De mensen die zich, toen David in nood was, zo om hem heen hebben verzameld om hem te bespotten, “waren kreupel”. Een betere vertaling is “waren vechtlustig”. David merkte het niet op. Hij had het niet door, het ontging hem. “Zij scheurden” hem, dat wil zeggen zijn reputatie, kapot met hun lasteringen. De toevoeging “en zwegen niet” wijst erop dat het om woorden gaat. Davids vijanden wisten van geen ophouden, ze gingen maar door.

David weet ook hoe zij zich gedragen als ze ‘onder elkaar’ zijn, “in [hun eigen] kring” (Ps 35:16). Het is een gezelschap “van huichelachtige spotters”. Het Hebreeuwse woord heeft de betekenis dat het gaat om mensen die omwille van een kleine beloning (een koekje) bereid zijn om anderen te bespotten.

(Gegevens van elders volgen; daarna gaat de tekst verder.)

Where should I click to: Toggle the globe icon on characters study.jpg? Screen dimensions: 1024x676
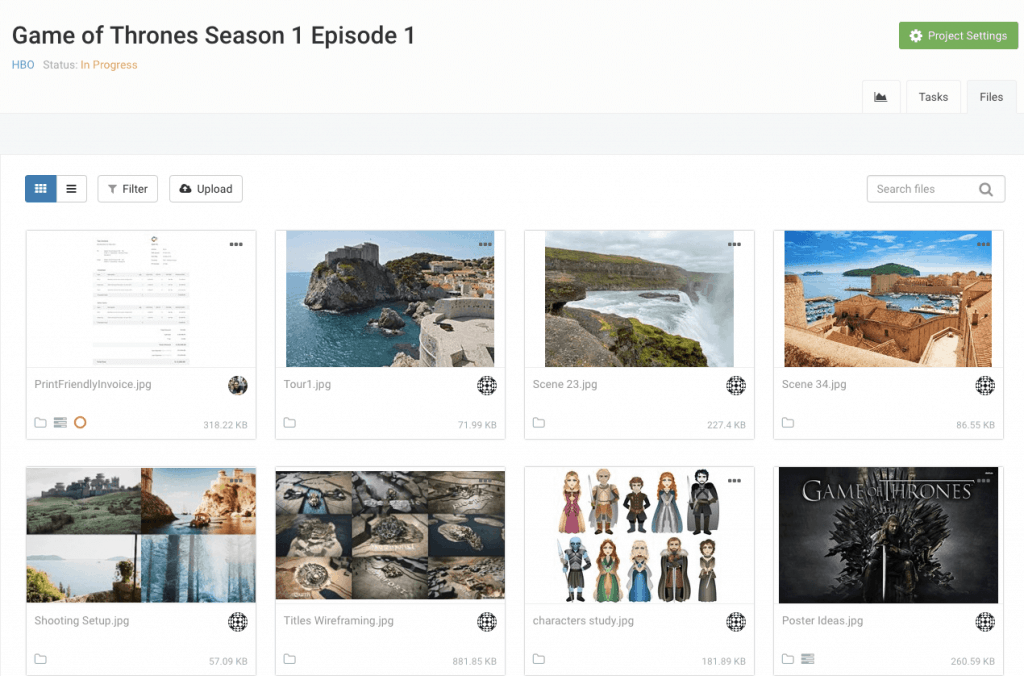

Misschien kunnen we denken aan mensen die bij Saul aan tafel zaten en daar leugens over hem aan Saul vertelden (1Sm 24:10). Dat deden deze huichelaars om bij Saul in een goed blaadje te komen en zoveel mogelijk van hem te profiteren (1Sm 22:7). Daarom “knarsetandden zij” over hem, wat betekent dat ze boze plannen beraamden (Ps 37:12). Ze waren uit op voordeel. Dat kwam maar niet omdat David steeds aan hun handen ontkwam.